*RECORDS PROVIDED:*
__________

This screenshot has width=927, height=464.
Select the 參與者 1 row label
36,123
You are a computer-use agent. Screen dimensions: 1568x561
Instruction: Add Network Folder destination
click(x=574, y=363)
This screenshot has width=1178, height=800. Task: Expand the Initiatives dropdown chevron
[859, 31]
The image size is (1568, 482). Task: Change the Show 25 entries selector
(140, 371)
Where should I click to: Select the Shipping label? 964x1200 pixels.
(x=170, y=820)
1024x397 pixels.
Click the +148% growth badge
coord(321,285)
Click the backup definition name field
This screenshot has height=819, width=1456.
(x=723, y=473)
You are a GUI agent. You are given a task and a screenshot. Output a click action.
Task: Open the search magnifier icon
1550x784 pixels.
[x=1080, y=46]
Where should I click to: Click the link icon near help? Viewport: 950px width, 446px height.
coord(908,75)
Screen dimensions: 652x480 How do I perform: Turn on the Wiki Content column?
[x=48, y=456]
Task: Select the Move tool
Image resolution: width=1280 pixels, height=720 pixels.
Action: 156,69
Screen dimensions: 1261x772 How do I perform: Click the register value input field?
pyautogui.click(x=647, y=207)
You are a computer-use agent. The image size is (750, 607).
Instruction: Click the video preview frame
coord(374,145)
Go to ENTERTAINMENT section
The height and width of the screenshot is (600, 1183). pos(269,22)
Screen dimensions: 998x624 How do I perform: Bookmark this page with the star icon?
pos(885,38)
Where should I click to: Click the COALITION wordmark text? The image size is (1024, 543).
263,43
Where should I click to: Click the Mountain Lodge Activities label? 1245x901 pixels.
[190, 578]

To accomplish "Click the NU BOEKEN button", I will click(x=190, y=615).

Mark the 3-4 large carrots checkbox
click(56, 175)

__________

*YOUR TASK:* Your task is to reproduce all the data exactly as shown.

*WRITTEN ANSWER:*
This screenshot has width=927, height=464.
Select the 參與者 1 row label
36,123
You are a computer-use agent. Screen dimensions: 1568x561
Instruction: Add Network Folder destination
click(x=574, y=363)
This screenshot has width=1178, height=800. Task: Expand the Initiatives dropdown chevron
[859, 31]
The image size is (1568, 482). Task: Change the Show 25 entries selector
(140, 371)
Where should I click to: Select the Shipping label? 964x1200 pixels.
(x=170, y=820)
1024x397 pixels.
Click the +148% growth badge
coord(321,285)
Click the backup definition name field
This screenshot has height=819, width=1456.
(x=723, y=473)
You are a GUI agent. You are given a task and a screenshot. Output a click action.
Task: Open the search magnifier icon
1550x784 pixels.
[x=1080, y=46]
Where should I click to: Click the link icon near help? Viewport: 950px width, 446px height.
coord(908,75)
Screen dimensions: 652x480 How do I perform: Turn on the Wiki Content column?
[x=48, y=456]
Task: Select the Move tool
Image resolution: width=1280 pixels, height=720 pixels.
Action: 156,69
Screen dimensions: 1261x772 How do I perform: Click the register value input field?
pyautogui.click(x=647, y=207)
You are a computer-use agent. The image size is (750, 607).
Instruction: Click the video preview frame
coord(374,145)
Go to ENTERTAINMENT section
The height and width of the screenshot is (600, 1183). pos(269,22)
Screen dimensions: 998x624 How do I perform: Bookmark this page with the star icon?
pos(885,38)
Where should I click to: Click the COALITION wordmark text? The image size is (1024, 543).
263,43
Where should I click to: Click the Mountain Lodge Activities label? 1245x901 pixels.
[190, 578]

To accomplish "Click the NU BOEKEN button", I will click(x=190, y=615).

Mark the 3-4 large carrots checkbox
click(56, 175)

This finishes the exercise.